Oktoberfest Munich: 200 Years and Still Going Strong!

 

Munich's Oktoberfest is a great party - if you have a seat inside a tent like this one.

The 200th Oktoberfest just wrapped up in Munich and if you were not there, the bad news is you missed it. The good news is you missed it.

I am just back from Munich and the closing weekend. It was my second Oktoberfest, but much different from my first just a few years ago, thanks largely to record setting crowds and revelers bent on celebrating the Bicentennial within an inch of their lives.

It's not so great if you one of the many thousands hoping against hope to get in.

The thing that impressed me most about the world’s largest party is how peaceful and organized it is. Sure there are drunks, but the drinking ends relatively early, German society is very orderly, and for the most part if felt very safe and welcoming.

Not this year.

Oktoberfest 2010 set all kinds of attendance records and sales records, especially the Saturday of closing weekend, the bustiest single day out of more than 3000 days in the history of the festival. Unfortunately these crowds brought mayhem, rampant drunkenness, fights and most impressive of all, frequent beat downs from the vast numbers of riot-geared cops.

So on one hand, this may have been a party to miss. On the other, I’m still glad I went. I had a good time and none of the many people I know who went had any real trouble.

The question is what will next year bring? I am predicting a return towards normal Oktoberfest but not quite all the way, because now that an extra 1.5 million visitors, give or take a few thousand, have tasted it, I am sure it will continue to draw larger crowds. And it is already hard to get a spot in one of the may tents, the only paces you can drink beer (along with the associated outdoor but enclosed beer gardens). There’s really no point going if you can’t get a tent seat.

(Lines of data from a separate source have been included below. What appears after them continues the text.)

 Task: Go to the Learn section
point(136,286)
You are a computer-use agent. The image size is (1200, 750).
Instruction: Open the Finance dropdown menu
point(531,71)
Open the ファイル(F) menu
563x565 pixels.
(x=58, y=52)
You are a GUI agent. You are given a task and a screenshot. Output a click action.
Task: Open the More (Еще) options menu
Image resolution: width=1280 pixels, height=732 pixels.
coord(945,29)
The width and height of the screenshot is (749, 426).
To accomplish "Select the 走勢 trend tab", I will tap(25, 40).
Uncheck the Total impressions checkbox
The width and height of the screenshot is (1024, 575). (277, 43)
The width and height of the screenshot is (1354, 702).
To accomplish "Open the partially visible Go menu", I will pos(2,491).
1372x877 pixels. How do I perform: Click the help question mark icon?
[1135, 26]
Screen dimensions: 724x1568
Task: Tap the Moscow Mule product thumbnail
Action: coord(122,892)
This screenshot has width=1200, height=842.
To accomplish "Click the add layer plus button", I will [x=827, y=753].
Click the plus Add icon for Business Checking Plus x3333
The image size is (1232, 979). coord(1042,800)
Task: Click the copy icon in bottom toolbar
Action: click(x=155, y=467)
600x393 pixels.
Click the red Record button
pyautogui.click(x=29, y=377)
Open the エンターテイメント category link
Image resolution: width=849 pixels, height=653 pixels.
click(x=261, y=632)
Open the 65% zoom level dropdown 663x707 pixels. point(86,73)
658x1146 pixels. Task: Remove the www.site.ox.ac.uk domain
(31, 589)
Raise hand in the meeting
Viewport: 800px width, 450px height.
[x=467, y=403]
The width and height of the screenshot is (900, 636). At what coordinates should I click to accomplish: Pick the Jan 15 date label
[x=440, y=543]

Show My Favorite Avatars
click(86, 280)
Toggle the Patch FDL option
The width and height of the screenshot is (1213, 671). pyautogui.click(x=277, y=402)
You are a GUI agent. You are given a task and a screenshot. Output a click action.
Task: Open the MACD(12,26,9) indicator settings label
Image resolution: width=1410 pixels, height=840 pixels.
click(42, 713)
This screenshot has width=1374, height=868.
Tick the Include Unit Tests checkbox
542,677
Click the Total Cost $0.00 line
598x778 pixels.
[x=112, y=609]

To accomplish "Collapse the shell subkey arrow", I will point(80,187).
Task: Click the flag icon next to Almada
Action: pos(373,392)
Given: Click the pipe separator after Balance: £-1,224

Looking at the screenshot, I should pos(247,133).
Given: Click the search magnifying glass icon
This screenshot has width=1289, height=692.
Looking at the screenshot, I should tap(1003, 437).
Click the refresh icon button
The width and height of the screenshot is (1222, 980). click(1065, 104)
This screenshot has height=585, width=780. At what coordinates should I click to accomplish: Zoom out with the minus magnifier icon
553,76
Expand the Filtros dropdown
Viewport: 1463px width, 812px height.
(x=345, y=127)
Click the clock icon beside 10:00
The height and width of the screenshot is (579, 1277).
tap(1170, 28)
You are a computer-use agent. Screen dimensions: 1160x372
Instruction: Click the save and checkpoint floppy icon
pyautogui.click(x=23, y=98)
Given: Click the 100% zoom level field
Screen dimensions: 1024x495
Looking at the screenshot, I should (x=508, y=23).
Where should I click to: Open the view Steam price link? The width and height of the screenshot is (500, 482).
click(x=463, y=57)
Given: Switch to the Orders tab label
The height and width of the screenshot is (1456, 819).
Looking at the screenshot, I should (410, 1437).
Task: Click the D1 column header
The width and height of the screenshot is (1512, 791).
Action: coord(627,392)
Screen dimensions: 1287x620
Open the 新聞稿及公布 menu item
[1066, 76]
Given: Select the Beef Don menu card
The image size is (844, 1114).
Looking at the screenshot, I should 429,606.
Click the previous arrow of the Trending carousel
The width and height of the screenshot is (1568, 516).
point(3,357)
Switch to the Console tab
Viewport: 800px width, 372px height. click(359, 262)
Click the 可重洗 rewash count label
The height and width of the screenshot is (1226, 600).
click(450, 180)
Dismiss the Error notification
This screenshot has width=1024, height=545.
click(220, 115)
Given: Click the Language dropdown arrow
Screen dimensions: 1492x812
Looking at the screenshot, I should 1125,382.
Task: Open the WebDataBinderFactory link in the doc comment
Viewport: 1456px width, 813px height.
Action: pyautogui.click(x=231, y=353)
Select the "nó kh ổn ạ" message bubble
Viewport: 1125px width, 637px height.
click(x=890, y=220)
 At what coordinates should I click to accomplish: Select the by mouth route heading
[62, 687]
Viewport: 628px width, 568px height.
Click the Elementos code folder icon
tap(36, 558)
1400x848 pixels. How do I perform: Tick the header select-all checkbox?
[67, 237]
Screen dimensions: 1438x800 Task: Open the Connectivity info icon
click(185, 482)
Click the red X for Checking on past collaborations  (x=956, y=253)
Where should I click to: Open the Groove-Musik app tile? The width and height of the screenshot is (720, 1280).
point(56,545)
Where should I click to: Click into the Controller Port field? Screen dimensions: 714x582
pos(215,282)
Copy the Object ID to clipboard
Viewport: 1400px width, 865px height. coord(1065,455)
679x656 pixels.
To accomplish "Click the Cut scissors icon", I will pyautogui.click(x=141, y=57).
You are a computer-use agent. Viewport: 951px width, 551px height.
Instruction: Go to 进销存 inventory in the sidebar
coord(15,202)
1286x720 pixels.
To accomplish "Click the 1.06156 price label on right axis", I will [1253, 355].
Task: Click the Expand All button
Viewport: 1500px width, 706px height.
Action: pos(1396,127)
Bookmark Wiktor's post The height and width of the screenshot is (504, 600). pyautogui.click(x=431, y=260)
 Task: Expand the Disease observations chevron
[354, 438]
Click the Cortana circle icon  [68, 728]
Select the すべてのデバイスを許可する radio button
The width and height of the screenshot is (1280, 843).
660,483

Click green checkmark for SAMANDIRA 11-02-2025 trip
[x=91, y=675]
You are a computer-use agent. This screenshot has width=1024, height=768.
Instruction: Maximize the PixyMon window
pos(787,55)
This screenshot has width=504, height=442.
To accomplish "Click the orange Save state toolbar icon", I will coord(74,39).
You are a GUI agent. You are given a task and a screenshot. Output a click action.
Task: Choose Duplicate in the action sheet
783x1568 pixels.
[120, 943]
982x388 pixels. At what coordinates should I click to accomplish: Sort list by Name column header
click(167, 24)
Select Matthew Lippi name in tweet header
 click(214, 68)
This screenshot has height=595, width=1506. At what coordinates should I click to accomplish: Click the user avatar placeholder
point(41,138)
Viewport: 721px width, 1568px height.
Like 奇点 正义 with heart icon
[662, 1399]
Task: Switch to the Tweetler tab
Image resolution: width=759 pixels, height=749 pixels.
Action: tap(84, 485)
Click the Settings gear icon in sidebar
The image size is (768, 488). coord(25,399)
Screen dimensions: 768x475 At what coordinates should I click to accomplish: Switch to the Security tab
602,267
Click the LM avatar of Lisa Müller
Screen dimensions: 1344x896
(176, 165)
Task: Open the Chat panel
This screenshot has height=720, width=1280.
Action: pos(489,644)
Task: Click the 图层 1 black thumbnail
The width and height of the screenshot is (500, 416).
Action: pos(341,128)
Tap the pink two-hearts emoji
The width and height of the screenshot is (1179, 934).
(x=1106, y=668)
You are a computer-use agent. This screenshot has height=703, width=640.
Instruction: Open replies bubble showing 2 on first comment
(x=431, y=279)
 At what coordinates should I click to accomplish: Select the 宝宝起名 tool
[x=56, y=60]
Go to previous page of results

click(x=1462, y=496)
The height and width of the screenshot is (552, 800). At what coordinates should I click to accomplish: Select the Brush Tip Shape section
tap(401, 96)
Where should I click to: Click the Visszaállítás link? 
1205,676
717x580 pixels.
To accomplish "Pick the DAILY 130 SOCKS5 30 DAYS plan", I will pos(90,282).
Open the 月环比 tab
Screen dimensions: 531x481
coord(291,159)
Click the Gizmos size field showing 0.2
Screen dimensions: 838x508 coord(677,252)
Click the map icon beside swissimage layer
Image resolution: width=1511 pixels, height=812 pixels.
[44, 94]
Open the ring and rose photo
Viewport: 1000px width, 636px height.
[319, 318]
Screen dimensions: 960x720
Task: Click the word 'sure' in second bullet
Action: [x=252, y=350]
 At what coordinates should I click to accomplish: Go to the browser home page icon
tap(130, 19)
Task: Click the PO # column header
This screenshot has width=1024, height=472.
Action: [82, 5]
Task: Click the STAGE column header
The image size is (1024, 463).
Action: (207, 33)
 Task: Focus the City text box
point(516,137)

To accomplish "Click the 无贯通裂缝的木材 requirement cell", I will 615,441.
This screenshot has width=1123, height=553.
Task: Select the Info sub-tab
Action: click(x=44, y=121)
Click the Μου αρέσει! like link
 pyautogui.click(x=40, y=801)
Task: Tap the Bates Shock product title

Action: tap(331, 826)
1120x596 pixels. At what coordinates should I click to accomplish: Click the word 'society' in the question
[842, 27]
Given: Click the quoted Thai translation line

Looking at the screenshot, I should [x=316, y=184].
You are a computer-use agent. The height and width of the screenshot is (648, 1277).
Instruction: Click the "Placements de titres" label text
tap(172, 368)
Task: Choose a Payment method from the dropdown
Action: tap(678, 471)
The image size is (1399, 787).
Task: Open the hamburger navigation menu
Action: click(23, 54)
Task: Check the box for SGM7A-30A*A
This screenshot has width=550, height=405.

So here is my advice: Book early and make sure you reserve tables. This is harder than it sounds but possible. Each tent is individually owned and operated, so you have to contact them directly, ideally more than 6 months in advance to make arrangements. All the tent info can be found at the official Oktoberfest website. Ditto for your hotel and air, since everything sells out. I booked mine through Delta Vacations, which bundles hotel rooms and airfare together and then sells them for less than you can buy them separately on your own, and these packages work especially well for sold out events like O-fest since they block rooms and seats for resale in advance. (Hey, Delta Vacations works great for golf trips too!) Next year’s dates are 9/17-10/3, 2011.

Here’s my final piece of inside advice: This was the 200th birthday of Oktoberfest, but due to cancellation from war, crashed economies and the occasional cholera outbreak, it was not the 200th Oktoberfest. That’s the next biggie, so mark your calendar for fall 2023.